Wednesday, April 12, 2017

Reveiew of "The Cubs Way"

Having been a fan of Tom Verducci's work for Sports Illustrated and ESPN, I was thrilled to learn that he wrote a book on the 2016 Chicago Cubs.  Then when I saw he also narrated the audio version of the book, I knew I had to pick up a copy of the audiobook. Sometimes when I look so forward to a book like this, it lets me down because of the high expectations.  That was not the case with this one - an outstanding book on an outstanding baseball team. Here is my review of "The Cubs Way."


Title/Author:
“The Cubs Way: The Zen of Building the Best Team in Baseball and Breaking the Curse” by Tom Verducci

Tags:
Baseball, history, Cubs, championship, audiobook

Publish date:
March 28, 2017

Length:
396 pages

Rating: 
5 of 5 stars (outstanding)

Review:
Nearly everyone, including non-baseball fans, is aware of the story of the Chicago Cubs during the 2016 season.  Having not won the World Series since 1908, the team was led by a core of young position players and not only compiled the best record in baseball, they broke the so-called “curse” and defeated the Cleveland Indians in a thrilling 7-game World Series.  The story of how this championship team was built is told in this outstanding book by Sports Illustrated writer Tom Verducci.  He also narrated the audiobook, which was also done well.  Authors who narrate the audio version of their books help to lend an air of authority to the work.
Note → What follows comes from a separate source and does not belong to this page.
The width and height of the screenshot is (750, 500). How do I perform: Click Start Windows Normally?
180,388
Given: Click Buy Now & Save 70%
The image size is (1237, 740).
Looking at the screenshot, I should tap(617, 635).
The story of the team is told mostly through extensive interviews with Cubs president Theo Epstein and field manager Joe Maddon.  Both of them have ideas and viewpoints that go against the traditional way of building and managing a winning team, something that is noteworthy in the usually conservative business of baseball.  For example, many teams try to build their teams through pitching as there are plenty of clich├ęs and conventional thoughts that state pitching is more important. 
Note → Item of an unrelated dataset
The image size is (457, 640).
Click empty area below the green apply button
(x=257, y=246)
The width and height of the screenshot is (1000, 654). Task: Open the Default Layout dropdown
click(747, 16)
However, Epstein didn’t follow that model.  Instead, he concentrated on obtaining a core of talented position players who would live up to his standards for talent, character and leadership.  Between trades and the draft, Epstein found his core players.  First baseman Anthony Rizzo (trade), third baseman Kris Bryant (draft), catcher/outfielder Kyle Schwarber (draft) and shortstop Addison Russell (trade) make up that core and Verducci tells the reader why each of these players are so important to the team.  Oh, and as for pitchers – through some shrewd trades and free agent signings of veterans like Jon Lester and Jake Arrietta, that was addressed as well.
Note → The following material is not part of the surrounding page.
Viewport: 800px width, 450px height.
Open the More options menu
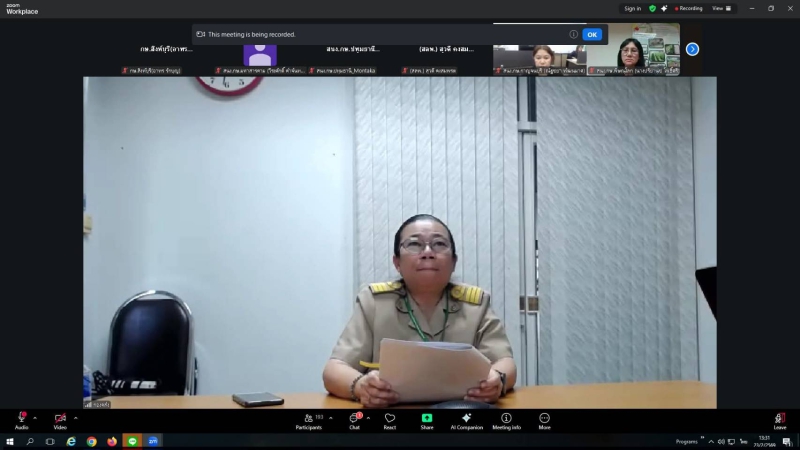click(x=544, y=419)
The best and most extensive writing, however, is saved for the lengthy passages about Maddon and his unorthodox approach to running his team.  Having already achieved success with the Tampa Bay Rays, Maddon’s complete story with the Cubs is captured with humor, detail and inside information that he was more than happy to share with Verducci. The reader will feel like he or she is part of the Cubs clubhouse – which is one of those important details that helped change the culture of the team after it underwent a multi-million dollar upgrade.

If Cubs fans read only one book about their team’s magical 2016 season, this is the one they must read.  Even readers like me who are not Cubs fans but want to read about an excellent baseball team, this book should be added to their libraries.  Verducci can certainly fly the “W” with this winner of a book.